Specifically, according to the bill, one of the NBU's main objectives will be artificial control over the exchange rate. However, the regulator believes that this will lead to the build-up of macroeconomic imbalances, which will eventually trigger a surge in inflation. The central bank considers inflation targeting as an essential monetary policy strategy.

The NBU already urged Poroshenko to support the central bank's stance towards the document.

"Given that the disbursement of the second tranche of the IMF loan of $1.7bn [in 2015] was conditional upon the passage of amendments to the law on the National Bank of Ukraine, the reversal of these amendments will pose risks of the loss of confidence in Ukraine on the part of the international community and could result in the termination of cooperation with the IMF," the NBU's statement reads.

Tymoshenko & Co

Meanwhile, the NBU is facing even more serious opposition in the parliament. The Batkivschyna (Fatherland) party leader Yulia Tymoshenko and Ukrainian independent lawmaker and oligarch Serhiy Taruta launched a critical campaign against Gontareva earlier this month.

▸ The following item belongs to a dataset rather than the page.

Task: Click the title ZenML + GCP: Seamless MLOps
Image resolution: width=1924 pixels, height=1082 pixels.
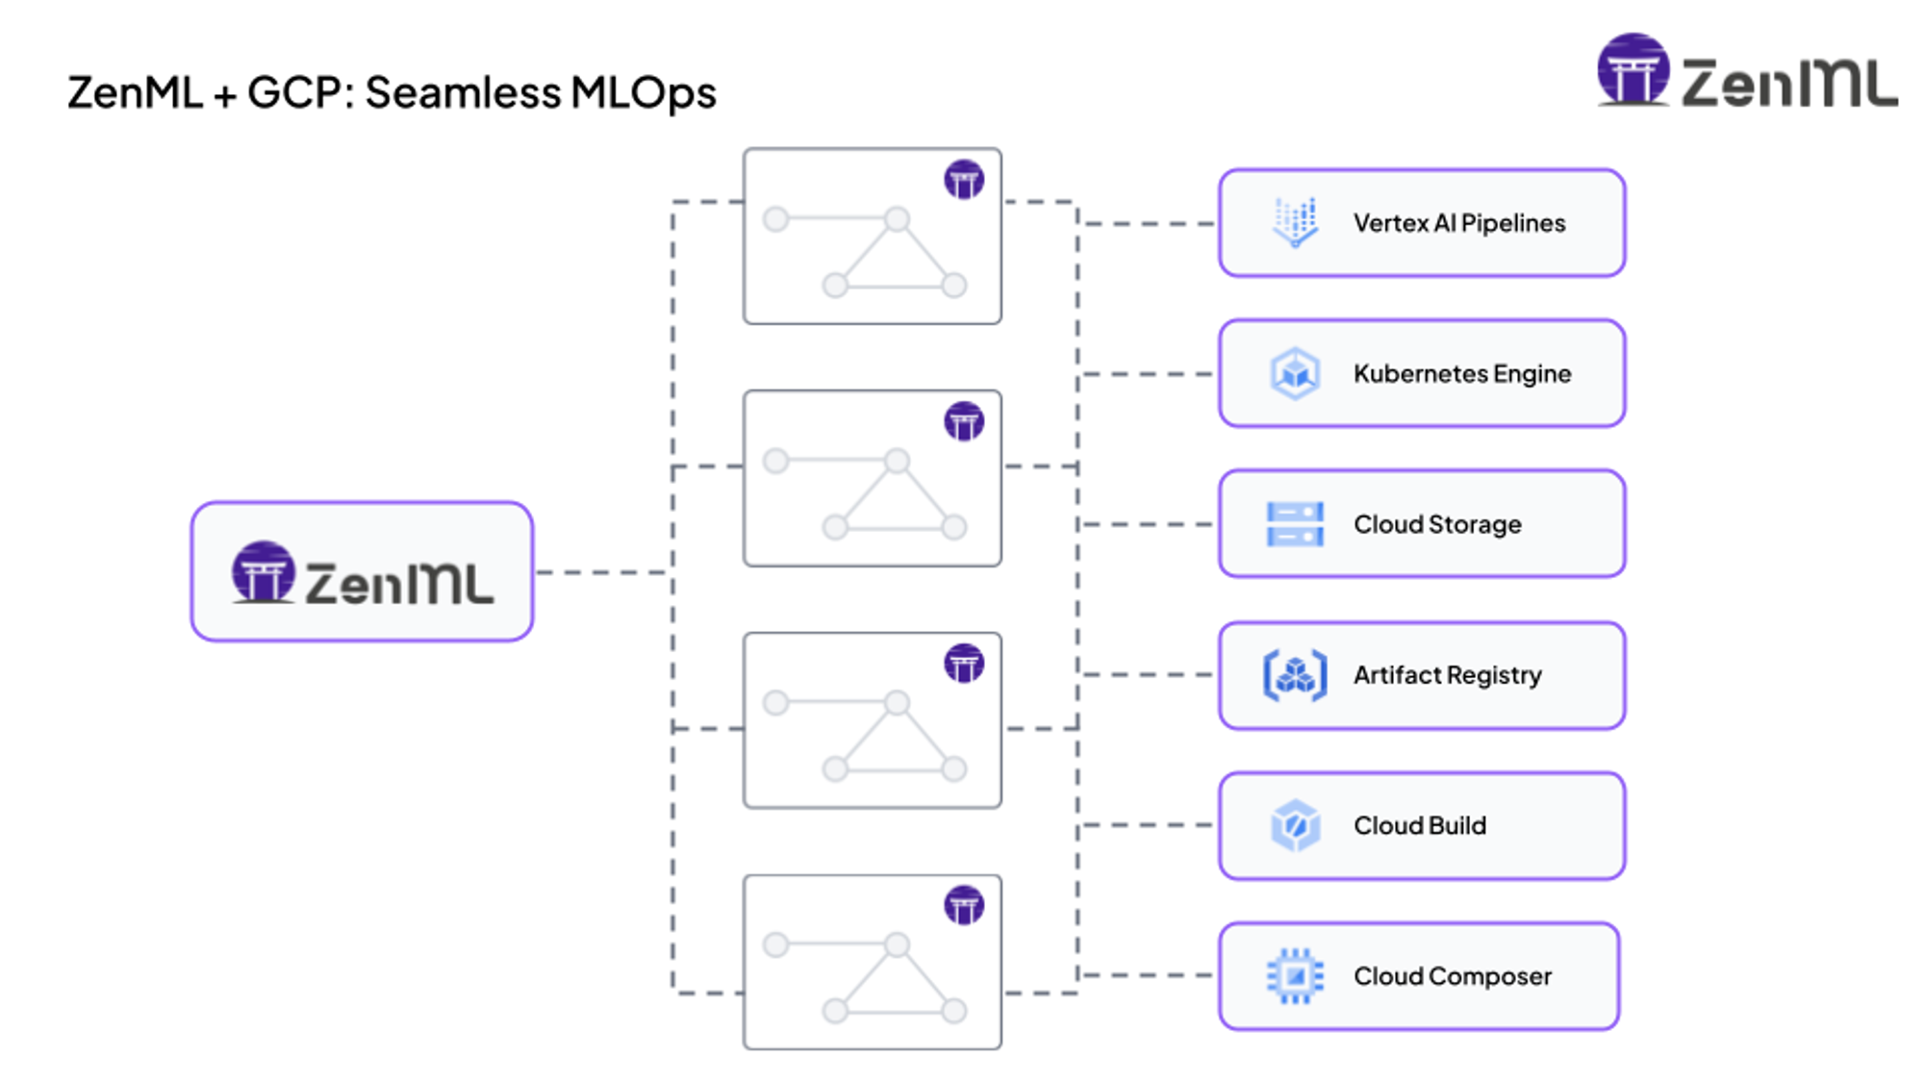Action: pyautogui.click(x=392, y=92)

"The level of confidence in the NBU top managers is the lowest in the whole history of Ukraine," Taruta said in an interview on Ukraine's Shuster Live television programme on October 21, adding that there are grounds for Gontareva's dismissal due to the loss of the bank's impeccable business reputation.

Earlier, Taruta proposed to include the issue of Gontareva's dismissal in the agenda of Ukraine's Verkhovna Rada parliament. One resolution is a petition to the Ukrainian president to dismiss Gontareva and the second is to create a temporary investigation commission.

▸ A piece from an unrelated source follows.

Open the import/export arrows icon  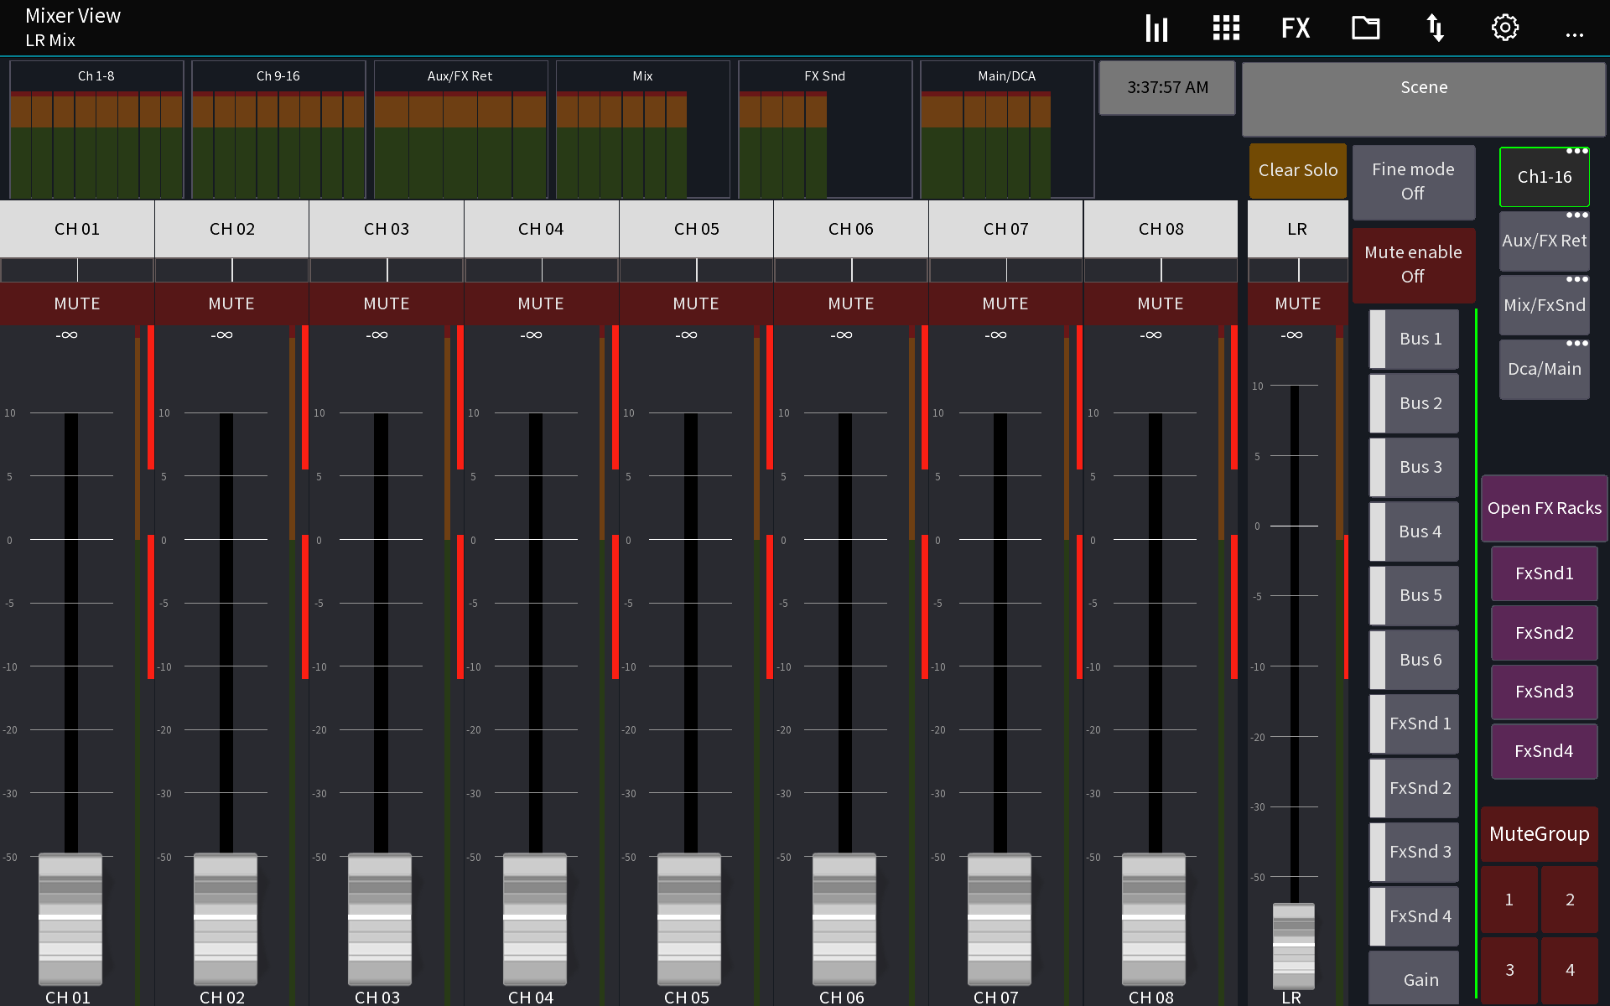1435,27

Political experts believe that Liashko and Tymoshenko's populist rhetoric is aimed at increasing the popularity of their political forces. Gontareva could be considered as a perfect target of the critical campaign due to the fact that a significant part of the Ukrainian population blames her over the hryvnia meltdown and banking sector crisis.

Meanwhile, Taruta, the former governor of Donetsk, who was appointed by Kiev in March 2014 in the hope that the city would avoid a pro-Russian military uprising, may either start his own political project with Gontareva's criticism or he has his own business interests in the possible resignation of the NBU's governor, Kyiv-based political experts believe.

The critics of the central bank also slam the regulator for the allegedly non-transparent nature of the bank refinancing loans, which in some cases were siphoned off by their owners to offshore jurisdictions. In a recent counter-attack, Gontareva said that UAH84.9bn ($3.3bn) had been allocated for bank refinancing during the premiership of the Batkivschyna party leader, when the FX rate was UAH5 per US dollar vs the current UAH25.6 per US dollar.

"When I came to the NBU, refinancing debts were estimated at UAH104bn ($4.054bn). During my tenure, the NBU recovered UAH37bn ($1.44bn) from the market, including UAH25.9bn ($1bn) in 2016 alone," Gontareva said an interview with the ICTV television channel, Interfax news agency reported on October 24.

According to Gontareva, delayed repayments of refinancing currently total UAH74bn ($2.885bn), including UAH44bn ($1.7bn) deposited with struggling banks. These banks had been refinanced before she took charge of the central bank in June 2014.

Western backing

To defend itself from this infighting in Kyiv, the NBU's management relies mainly on Ukraine's Western backers and donors, who praise the central bank's efforts in the banking sector transformation.

On October 21, Gontareva held a working meeting with a newly-appointed US ambassador to Ukraine Marie Yovanovitch. "We strongly support the NBU governor's efforts to clean up Ukraine's banking sector," the NBU's media service quoted Yovanovitch as saying during the meeting. "Ukraine requires a well-functioning banking system capable of financing businesses, which would enable the country to unleash its full potential and take its rightful place among prosperous EU countries."